At 18-years-old, I had no clue what watchstanding was, let alone watchstanding principles.
My only work experience before joining the Navy?
Working at the drive-thru at McDonald’s.
The extent of my equipment knowledge?
Helping my dad tinker with a 1979 Pontiac Trans Am.
The closest I got to anything engineering related?
Failing precalculus in high school.
I was far from prepared for a career in Naval Nuclear Power.
As was true for me, many people entering the power generation field have no idea what a centrifugal pump is, how a refrigeration plant works, or what a PLC does. The easiest part to learn about nuclear power is the nuclear part. It took me the better part of a decade to really understand the plant.
What is the Navy’s secret to such a great track record given recruits are sometimes clueless kids like I was, and the average career is less than 20 years?
Watchstanding Principles are simple pillars of thinking that are taught to each nuclear plant recruit from day one: Integrity, Ownership, Formality, Level of Knowledge, Questioning Attitude, Procedural Compliance, and Forceful Backup.
An ideal so effective, the entire Navy has begun adopting these same principles, and you should too.
In Rick Cragg’s 2018 blog, he outlines a summary of Watchstanding Principles. Over the next few editions, I’m going to open the door to these principles. Furthermore, I’m going to apply them to your organization.

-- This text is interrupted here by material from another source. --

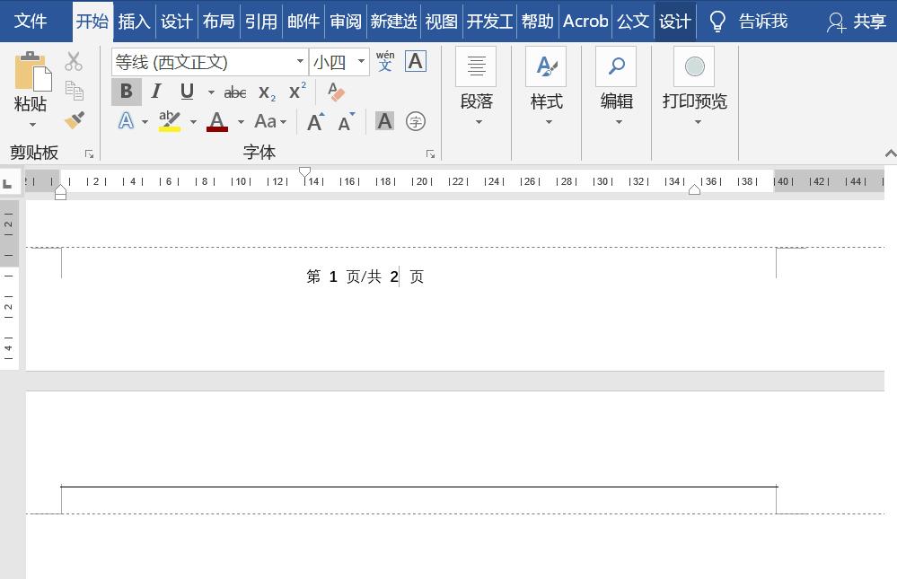
Task: Click the Copy icon
Action: [75, 90]
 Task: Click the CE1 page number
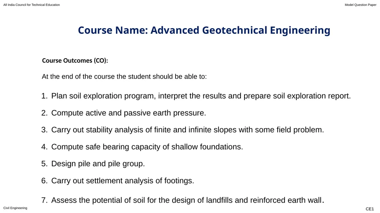coord(370,209)
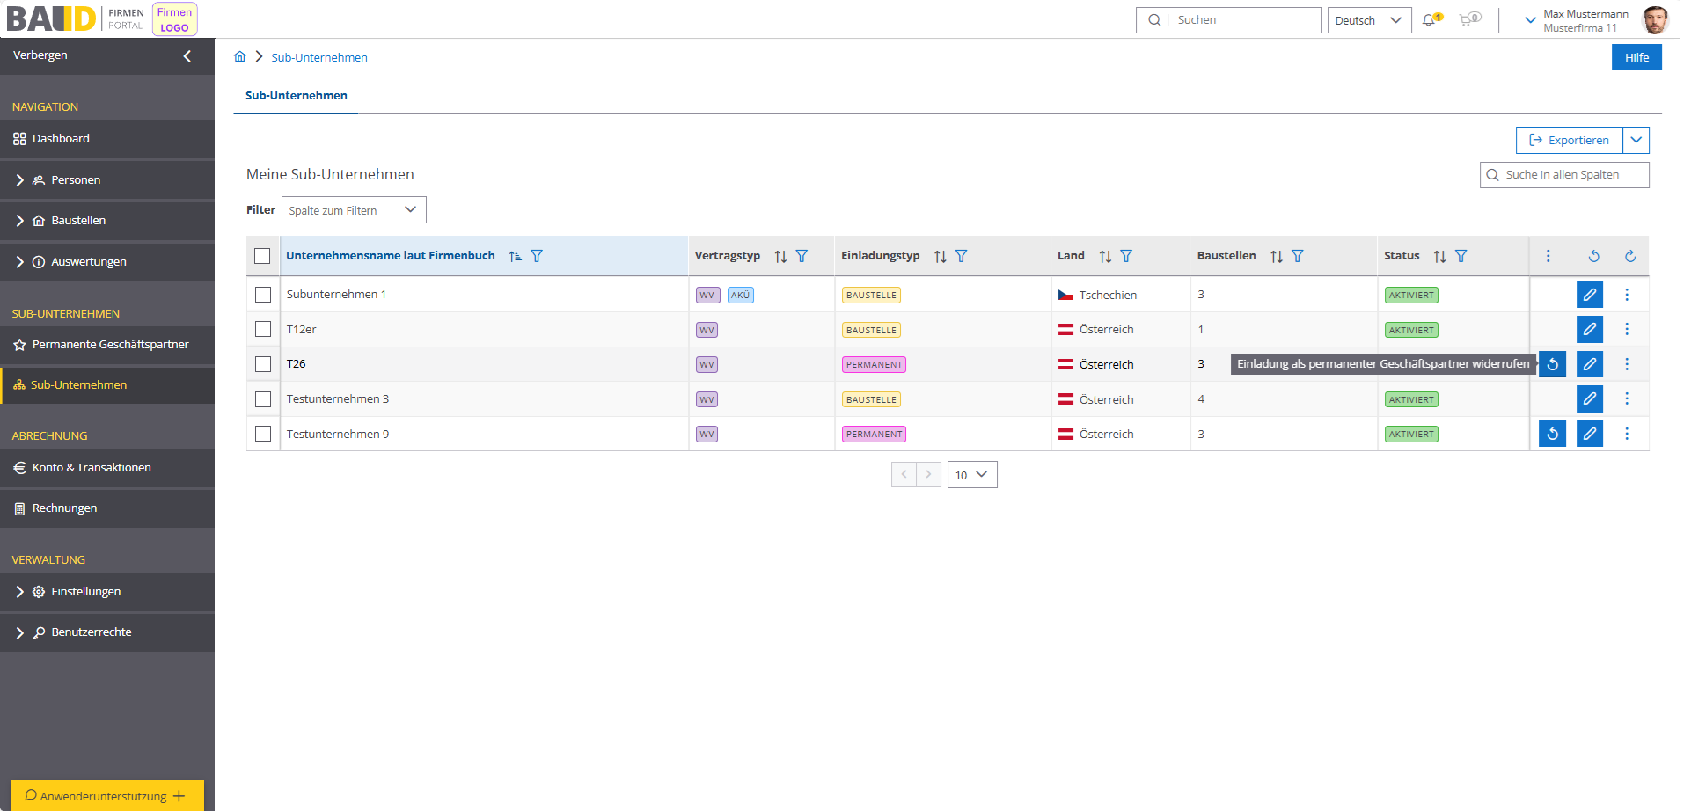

Which principle, in my opinion, is the key to success when all others fail?
In my experience, you can make up for a lot of shortcomings by instilling ownership in your watchstanders. An employee with ownership, who may not have the knowledge or experience, will feel personally responsible for their role in the success of the company. If something goes wrong, the principle of ownership causes them to stop and say “What did I do incorrectly?” and “How do I fix it?”. Ownership also drives people to get better at their job because they WANT to, not because you’re MAKING them.
Some folks are born and bred with a deep-rooted sense of personal responsibility. Some are not. Regardless, it has to be maintained, and it has to be the standard. Management must show ownership in processes and enforcing company standards. How does your management handle reported mistakes? Do they fly off the handle, yelling and screaming? Do they try to fire every employee who makes a mistake? Or do they take ownership for their part, get to the root of the issue, and make corrections?
What is management’s essential role in establishing and maintaining a culture of ownership?
The initial and continued training of employees. The way mistakes are handled and employees are held responsible for their actions; either re-trained or let go.
The way mistakes are handled and employees are held responsible for their actions; either re-trained or let go.
When thinking of ownership, Admiral Rickover, father of the Naval Nuclear Power Program said “When doing a job, any job, one must feel that he owns it, and act as though he will remain in that job forever.”
Take a moment to ask yourself the next time you walk through your facility:
Do I OWN this process?
Are my employees OWNING their piece of the company?
Can WE feel PERSONALLY RESPONSIBLE for the successes and failures of our organization?
If you can’t answer yes to these questions, start looking at the issues you’re facing. Unplanned equipment failures? Poor employee retention? Failure to meet or maintain standards or goals? I would be willing to bet at least one if not all three apply. Time to take a look at your mental model, and those of your team.
The watchstanding principle of ownership allows the next principle we will discuss to flourish. If people do not feel like they are responsible for the success or failure of the organization, then Forceful Backup is nearly impossible. Forceful back up is how one person can save you from costly mistakes. I will be discussing Forceful Backup among other watching standing principles in future articles.